Commonly used? I don't think I've ever once heard the idiom without "down," and it sounds plain wrong to me without it.
Eh, it's a big country and everybody else talks funny at times. You require it, I don't. We could both easily find a dozen people to agree with us that the other is wrong, just by going out to buy some milk.
One thing you may have noticed or surely will notice soon from time on this forum is that there are frequently disagreements about the acceptability of a word or phrase between even native speaker members of the same country.
Isoglosses and dialect boundaries change sometimes with as little as a 15 mile geographical difference. Sometimes the size of the country attributes to the linguistic dispersion, but not always.

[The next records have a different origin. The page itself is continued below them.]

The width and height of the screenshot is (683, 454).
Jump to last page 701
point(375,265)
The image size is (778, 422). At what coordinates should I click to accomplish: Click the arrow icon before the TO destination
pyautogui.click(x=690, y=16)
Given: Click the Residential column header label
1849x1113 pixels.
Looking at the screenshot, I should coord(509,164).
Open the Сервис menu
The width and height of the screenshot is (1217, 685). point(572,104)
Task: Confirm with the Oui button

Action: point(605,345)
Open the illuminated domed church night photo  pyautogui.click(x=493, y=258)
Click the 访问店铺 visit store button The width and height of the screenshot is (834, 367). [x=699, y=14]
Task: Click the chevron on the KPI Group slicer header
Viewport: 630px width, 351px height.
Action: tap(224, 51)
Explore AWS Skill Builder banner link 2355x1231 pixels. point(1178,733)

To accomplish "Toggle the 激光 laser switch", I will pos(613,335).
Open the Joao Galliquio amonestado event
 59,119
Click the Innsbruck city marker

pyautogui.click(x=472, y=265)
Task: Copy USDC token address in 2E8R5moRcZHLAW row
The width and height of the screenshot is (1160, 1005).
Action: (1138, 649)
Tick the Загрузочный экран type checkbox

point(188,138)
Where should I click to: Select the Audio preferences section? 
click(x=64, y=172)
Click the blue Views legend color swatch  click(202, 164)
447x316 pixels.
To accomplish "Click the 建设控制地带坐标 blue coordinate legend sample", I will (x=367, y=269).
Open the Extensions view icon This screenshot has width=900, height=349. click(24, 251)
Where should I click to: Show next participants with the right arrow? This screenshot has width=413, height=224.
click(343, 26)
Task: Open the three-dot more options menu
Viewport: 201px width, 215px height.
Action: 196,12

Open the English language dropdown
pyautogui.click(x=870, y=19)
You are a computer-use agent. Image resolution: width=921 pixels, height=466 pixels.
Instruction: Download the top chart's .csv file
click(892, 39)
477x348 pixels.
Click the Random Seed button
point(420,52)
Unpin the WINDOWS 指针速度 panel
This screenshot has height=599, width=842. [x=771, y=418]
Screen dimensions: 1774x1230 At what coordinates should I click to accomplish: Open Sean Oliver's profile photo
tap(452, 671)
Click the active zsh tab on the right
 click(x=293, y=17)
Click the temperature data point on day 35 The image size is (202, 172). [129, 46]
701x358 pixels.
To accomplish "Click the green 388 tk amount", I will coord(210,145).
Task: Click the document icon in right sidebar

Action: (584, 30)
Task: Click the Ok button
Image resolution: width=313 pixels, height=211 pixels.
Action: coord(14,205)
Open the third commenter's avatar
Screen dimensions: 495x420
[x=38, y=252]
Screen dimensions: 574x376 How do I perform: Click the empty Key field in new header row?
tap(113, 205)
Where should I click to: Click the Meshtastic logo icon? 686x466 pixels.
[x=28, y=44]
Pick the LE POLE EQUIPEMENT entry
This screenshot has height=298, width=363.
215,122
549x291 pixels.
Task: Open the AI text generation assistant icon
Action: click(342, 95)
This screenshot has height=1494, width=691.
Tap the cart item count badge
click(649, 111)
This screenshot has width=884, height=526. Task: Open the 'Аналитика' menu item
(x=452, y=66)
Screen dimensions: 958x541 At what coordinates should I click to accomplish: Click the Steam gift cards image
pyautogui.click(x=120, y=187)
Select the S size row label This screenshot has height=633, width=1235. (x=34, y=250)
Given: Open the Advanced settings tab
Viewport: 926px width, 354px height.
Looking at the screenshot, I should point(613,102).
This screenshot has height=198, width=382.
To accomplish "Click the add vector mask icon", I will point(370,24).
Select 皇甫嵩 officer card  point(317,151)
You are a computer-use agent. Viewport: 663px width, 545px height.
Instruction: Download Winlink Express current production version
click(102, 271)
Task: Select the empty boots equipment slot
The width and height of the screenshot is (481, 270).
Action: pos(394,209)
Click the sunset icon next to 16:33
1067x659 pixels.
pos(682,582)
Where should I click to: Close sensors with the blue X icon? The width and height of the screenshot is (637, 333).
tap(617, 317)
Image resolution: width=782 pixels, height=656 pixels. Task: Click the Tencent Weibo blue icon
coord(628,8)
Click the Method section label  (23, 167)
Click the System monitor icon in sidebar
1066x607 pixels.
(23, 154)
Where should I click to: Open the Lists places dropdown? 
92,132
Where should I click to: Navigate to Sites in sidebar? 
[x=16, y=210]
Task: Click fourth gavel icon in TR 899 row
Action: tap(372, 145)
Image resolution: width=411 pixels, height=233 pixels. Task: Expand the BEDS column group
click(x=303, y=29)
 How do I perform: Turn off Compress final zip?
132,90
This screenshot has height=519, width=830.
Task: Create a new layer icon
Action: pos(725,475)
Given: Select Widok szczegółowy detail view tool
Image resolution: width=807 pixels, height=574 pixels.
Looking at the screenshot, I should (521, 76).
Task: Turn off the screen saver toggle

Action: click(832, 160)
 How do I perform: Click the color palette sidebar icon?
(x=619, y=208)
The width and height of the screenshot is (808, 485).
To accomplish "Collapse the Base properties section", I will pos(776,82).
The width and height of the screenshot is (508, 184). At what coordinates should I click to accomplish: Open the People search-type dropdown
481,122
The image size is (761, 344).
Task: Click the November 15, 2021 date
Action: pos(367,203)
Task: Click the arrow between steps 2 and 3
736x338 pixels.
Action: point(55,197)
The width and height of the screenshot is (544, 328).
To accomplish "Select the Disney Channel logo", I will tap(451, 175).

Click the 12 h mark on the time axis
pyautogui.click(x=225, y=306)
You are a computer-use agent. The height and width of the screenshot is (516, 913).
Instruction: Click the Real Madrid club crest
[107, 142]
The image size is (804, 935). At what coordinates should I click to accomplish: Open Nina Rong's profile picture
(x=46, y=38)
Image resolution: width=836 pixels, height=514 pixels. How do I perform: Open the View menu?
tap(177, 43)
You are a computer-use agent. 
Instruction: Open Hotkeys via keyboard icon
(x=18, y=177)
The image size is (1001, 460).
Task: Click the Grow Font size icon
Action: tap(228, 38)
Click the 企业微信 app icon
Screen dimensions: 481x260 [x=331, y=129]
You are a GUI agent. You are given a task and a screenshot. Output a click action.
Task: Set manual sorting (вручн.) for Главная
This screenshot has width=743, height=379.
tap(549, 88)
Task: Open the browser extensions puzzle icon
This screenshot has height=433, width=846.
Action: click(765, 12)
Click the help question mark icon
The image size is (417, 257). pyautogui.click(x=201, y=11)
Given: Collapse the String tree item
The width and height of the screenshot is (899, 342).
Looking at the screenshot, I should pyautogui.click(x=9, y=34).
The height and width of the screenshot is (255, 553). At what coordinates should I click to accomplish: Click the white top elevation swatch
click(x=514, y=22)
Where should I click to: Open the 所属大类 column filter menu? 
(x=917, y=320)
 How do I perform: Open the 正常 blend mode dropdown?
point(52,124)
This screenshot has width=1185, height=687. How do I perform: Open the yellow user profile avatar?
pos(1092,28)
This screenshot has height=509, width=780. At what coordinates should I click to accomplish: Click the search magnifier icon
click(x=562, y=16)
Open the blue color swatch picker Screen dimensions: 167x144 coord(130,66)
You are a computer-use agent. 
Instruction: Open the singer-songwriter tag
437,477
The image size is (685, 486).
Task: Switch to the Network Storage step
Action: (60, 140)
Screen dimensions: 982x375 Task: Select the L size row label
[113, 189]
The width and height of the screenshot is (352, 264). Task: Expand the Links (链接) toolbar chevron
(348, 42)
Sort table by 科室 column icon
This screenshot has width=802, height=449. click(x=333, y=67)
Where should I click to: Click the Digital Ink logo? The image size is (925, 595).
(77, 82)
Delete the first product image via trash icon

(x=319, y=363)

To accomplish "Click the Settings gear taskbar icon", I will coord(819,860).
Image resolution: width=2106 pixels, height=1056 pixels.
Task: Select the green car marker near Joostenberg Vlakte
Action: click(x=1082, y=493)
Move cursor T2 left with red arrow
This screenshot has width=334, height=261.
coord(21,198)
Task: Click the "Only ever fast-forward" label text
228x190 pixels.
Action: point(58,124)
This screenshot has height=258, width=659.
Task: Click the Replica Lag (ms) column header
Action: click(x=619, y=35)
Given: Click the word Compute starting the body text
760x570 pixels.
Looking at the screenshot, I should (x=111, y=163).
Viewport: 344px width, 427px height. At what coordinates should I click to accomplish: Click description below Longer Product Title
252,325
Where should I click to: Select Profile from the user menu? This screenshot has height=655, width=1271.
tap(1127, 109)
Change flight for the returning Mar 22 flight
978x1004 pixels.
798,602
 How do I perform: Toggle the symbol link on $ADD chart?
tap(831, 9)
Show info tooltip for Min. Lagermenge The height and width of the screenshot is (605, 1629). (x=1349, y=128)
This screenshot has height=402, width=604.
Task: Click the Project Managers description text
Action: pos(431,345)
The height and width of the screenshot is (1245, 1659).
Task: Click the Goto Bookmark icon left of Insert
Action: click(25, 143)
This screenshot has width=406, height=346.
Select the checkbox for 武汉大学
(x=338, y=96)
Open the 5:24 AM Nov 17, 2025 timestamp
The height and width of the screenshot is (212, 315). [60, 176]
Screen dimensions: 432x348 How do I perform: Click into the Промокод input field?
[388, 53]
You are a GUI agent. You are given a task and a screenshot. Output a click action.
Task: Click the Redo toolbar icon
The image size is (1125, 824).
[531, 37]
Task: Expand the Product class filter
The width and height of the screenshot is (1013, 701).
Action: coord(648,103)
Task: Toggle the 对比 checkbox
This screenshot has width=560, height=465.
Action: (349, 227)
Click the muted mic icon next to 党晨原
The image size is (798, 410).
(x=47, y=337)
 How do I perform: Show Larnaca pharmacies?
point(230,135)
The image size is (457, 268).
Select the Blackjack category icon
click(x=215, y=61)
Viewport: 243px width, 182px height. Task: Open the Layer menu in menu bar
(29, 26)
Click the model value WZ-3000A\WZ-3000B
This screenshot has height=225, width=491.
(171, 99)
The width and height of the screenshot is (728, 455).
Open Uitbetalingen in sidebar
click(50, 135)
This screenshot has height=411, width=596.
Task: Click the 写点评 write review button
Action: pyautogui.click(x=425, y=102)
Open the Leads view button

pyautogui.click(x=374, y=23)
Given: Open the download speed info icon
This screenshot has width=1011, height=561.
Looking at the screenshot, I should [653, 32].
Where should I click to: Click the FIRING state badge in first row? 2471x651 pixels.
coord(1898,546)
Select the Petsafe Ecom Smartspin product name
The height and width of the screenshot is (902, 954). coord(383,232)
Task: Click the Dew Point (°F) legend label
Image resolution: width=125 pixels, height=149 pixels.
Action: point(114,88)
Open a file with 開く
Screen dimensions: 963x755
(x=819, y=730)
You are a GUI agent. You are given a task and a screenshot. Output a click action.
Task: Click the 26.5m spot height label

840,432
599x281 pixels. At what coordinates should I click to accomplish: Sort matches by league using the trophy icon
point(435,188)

For instance, look at the UK versus the US. The UK is about 1/40th the size of the US geographically, and still has something like 56 regional dialects, while the US for all its greater size, only has roughly 24 or so. The exact numbers vary depending on what you consider distinct (versus sub-dialect) and whose research you cite, but I think it's rather fascinating that a country forty times smaller has over twice as many dialects of the same basic language.
With that in mind, I'm rarely surprised to hear another American disagree with me about what's acceptable. It's only a surprise if/when somebody who has a similar background and upbringing as myself disagrees with me.
Here are a couple of sites showing a few of these regional AmE differences. I've reviewed them probably a hundred times and still find them fascinating.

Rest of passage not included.